I found their behavior insufferably patronising. At one point, Mir was explaining some of the more fantastic parts of the judgement. He described how an investigator had dismissed an important piece of forensic evidence by claiming that it had an incorrect label, due to a “typographical error.” “That is not a typographical error,” Mir declared indignantly, “Now when Madame”--he meant Barry--“called Hemraj, Hemant, that was a typographical error.”
This was an event dedicated to a 13-year-old who has been maligned by what is popularly called a “media trial.” Sen himself suggested that she and her parents had been wronged by a lack of nuance in the telling of her story. But even as he appointed himself judge, jury and executioner of the media’s conduct in the coverage of the case, he seemed unable to accept doubts about his own work. Barry is not even the only reviewer to ask questions of Sen’s work: in Newslaundry, Rajyasree Sen’s review also criticised Sen for the “vanishing” of his objective voice when writing of the Talwar parents. Rajyasree Sen wrote that “Such sympathy or empathy is not shown for either the servants who were accused—none of whom or their families are interviewed or spoken to, or their former employers.”
Towards the end of the talk, Joseph seemed to think that it was time for the woman on his panel to have one more shot at speaking. He turned to Barry and acknowledged that they had just about calmed the fires, but he wanted to know: “What would you have done differently had you written the book?” Barry, who to my surprise had not chosen to walk off the panel, wisely refused to engage. She did, however, take another, cautious stab at defending her criticism. She explained to Sen that she had only hoped he would be able to answer to readers, the reasons that prompted him to take a “leap of faith” and trust the Talwars as he did.
Sen began his response to her by saying, without a hint of irony, that he was not trying to attack her. Then, with exaggerated patience, he explained that the trial court judge had outlined 26 reasons for his belief in the guilt of the Talwars. Of these, at least 25 were absolutely absurd, Sen said. He extended his argument by stating that the prosecution’s job was to prove the Talwars’ guilt beyond reasonable doubt, and that they had failed to do so. To me, this did not seem like a direct response to Barry’s question on why he began to view the Talwars not just as wronged, but as trustworthy as his book made them out to be.

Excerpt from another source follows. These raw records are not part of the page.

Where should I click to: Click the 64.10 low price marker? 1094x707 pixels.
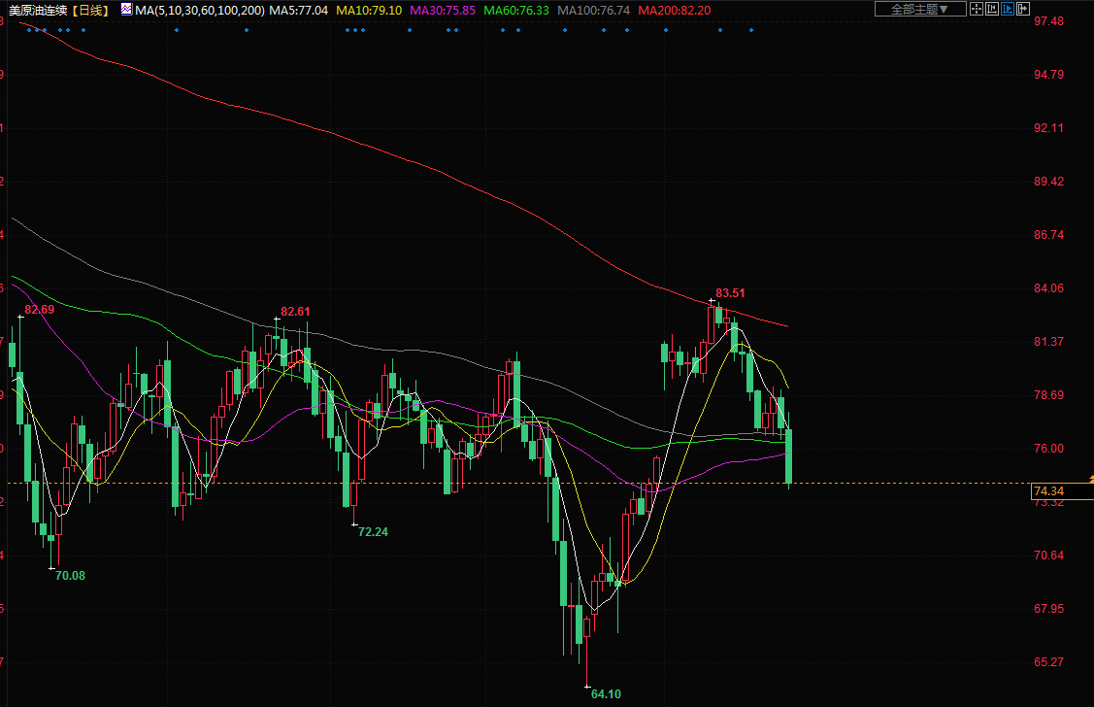click(605, 693)
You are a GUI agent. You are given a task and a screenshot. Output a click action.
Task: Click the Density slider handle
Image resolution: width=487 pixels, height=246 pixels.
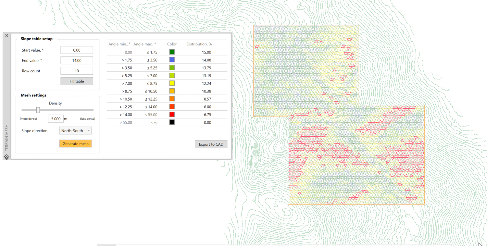(38, 110)
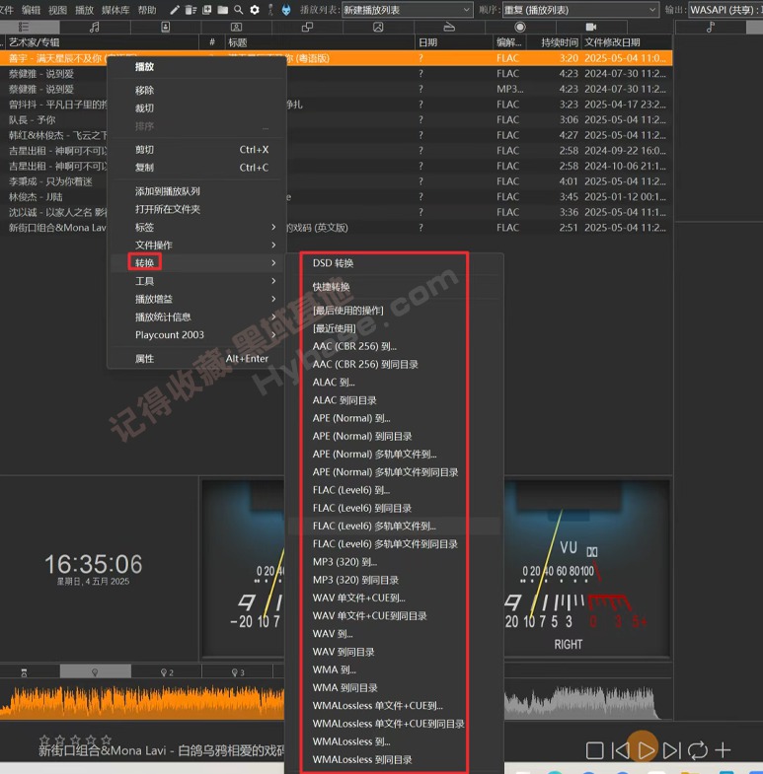The width and height of the screenshot is (763, 774).
Task: Skip to the previous track
Action: (x=621, y=750)
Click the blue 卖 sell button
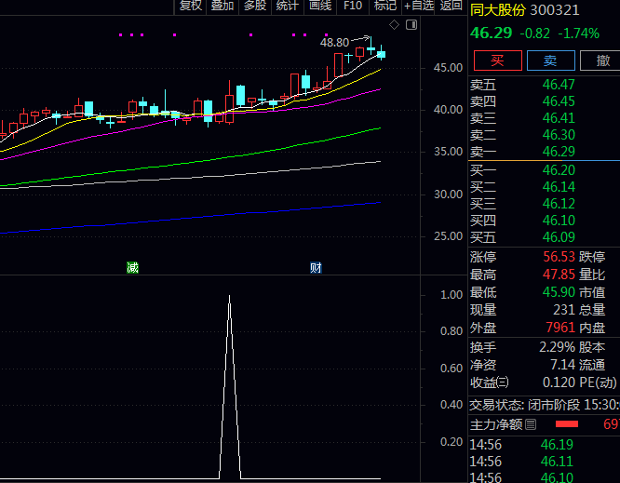 pos(550,60)
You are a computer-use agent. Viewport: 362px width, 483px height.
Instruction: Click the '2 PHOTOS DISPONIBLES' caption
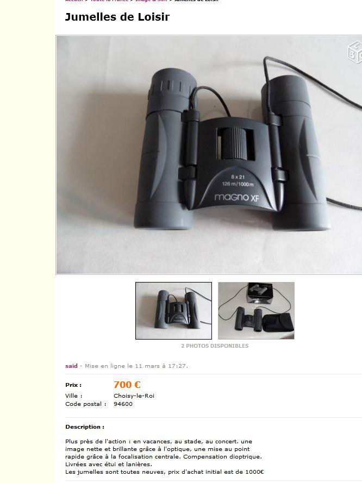click(215, 346)
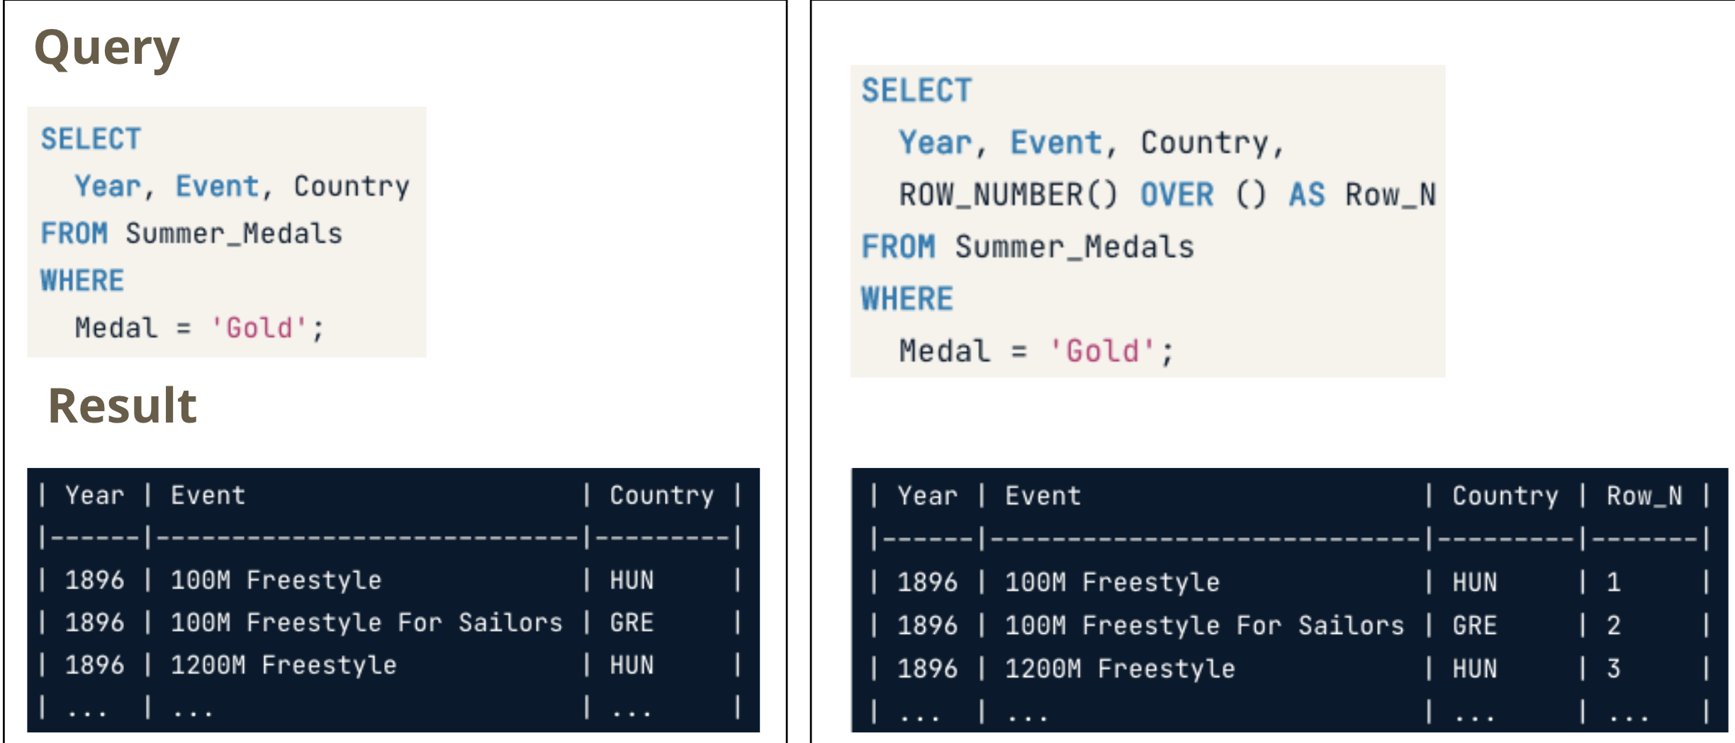Screen dimensions: 1735x743
Task: Click 'Gold' string in left query
Action: click(259, 328)
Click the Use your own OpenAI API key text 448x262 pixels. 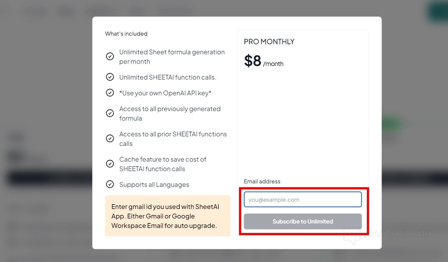(x=165, y=93)
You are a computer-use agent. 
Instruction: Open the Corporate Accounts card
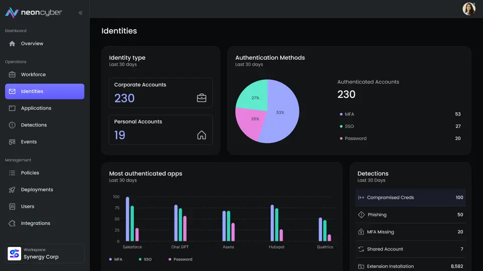160,93
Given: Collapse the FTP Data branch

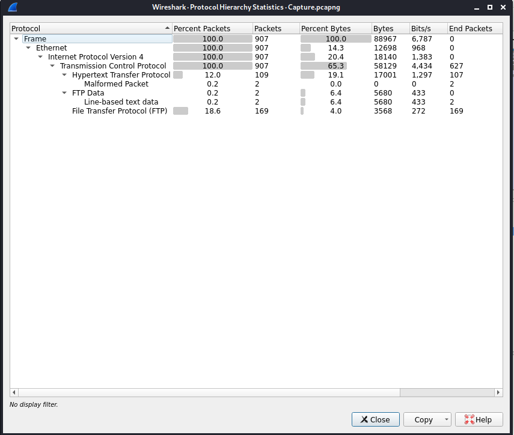Looking at the screenshot, I should (64, 93).
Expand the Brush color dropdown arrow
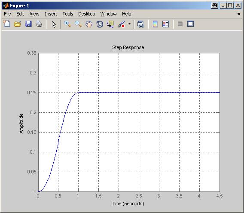This screenshot has width=244, height=213. tap(129, 24)
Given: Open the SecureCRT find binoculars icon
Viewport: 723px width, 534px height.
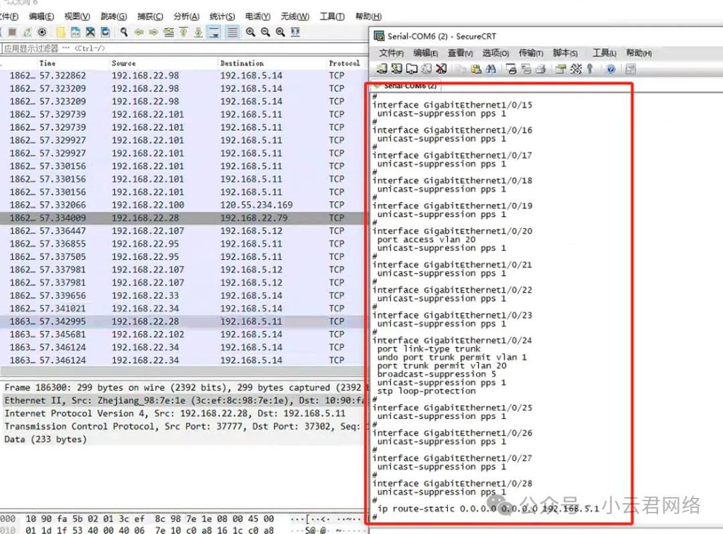Looking at the screenshot, I should [491, 69].
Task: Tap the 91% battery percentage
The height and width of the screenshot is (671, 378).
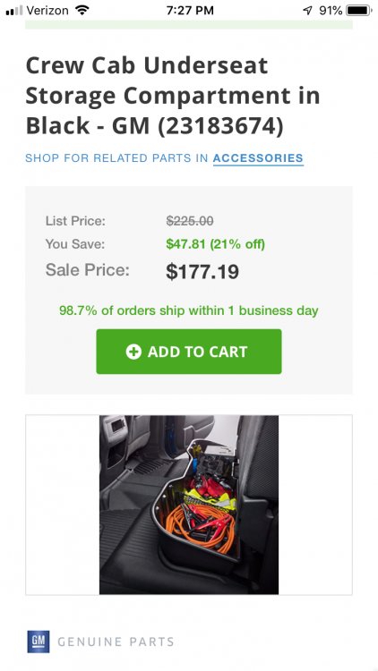Action: pyautogui.click(x=331, y=11)
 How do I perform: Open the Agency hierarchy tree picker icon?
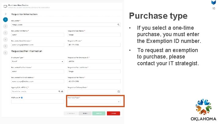(62, 91)
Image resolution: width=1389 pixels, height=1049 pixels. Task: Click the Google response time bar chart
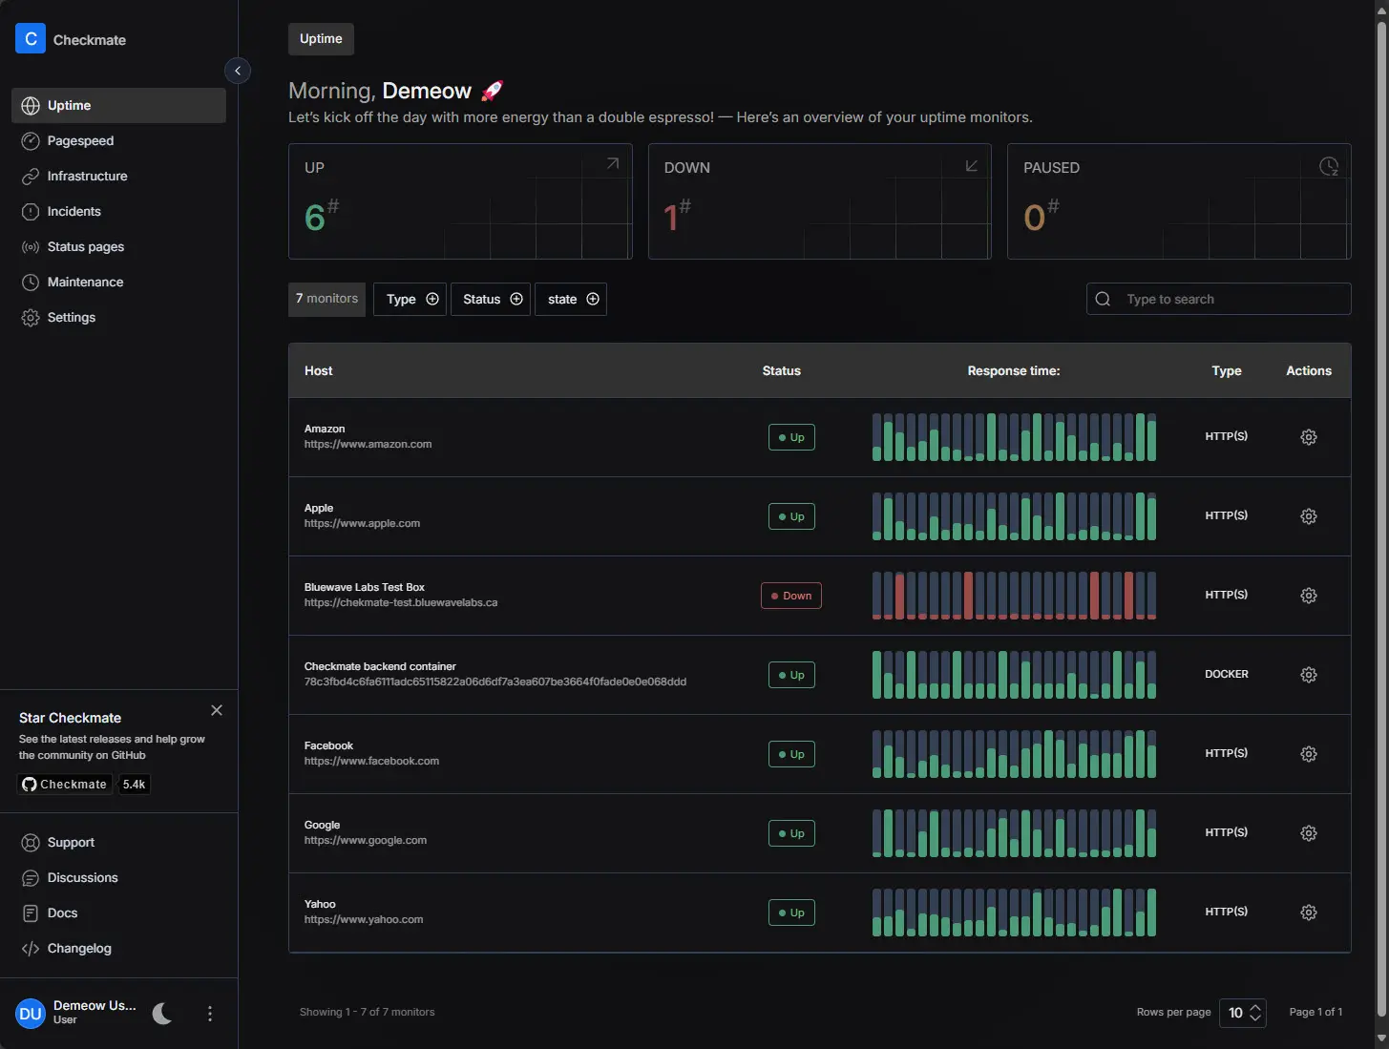coord(1014,833)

The following day, as news of the event circulated online through a story on the blog The Delhi Walla, Sen’s behaviour was called “embarrassing” and “disgraceful.” It is not common to see a panel that consciously includes the views of critical participants—or of women. But the solution to this problem is not extending the discussion to such people in bad faith. Sen had every right to debate Barry's criticism, but to dismiss it with taunts and sneers about the quality of her journalism was not something that Barry's thoughtful, if provocative review warranted.
I now had the distinct impression that Sen’s book would be limited in its scope if this was also how he controlled his narrative. As story-tellers, perhaps the single most important skill we have, or aim to develop, is the ability to listen. This was something Sen appeared to have no interest in during the discussion. I left without buying the book. But as Sen might say—and did say during his talk—“What do I know?” I’m just another journalist.
A previous version of this article incorrectly stated that a Supreme Court judge had outlined 26 reasons for his belief in the guilt of the Talwars. The Caravan regrets the error.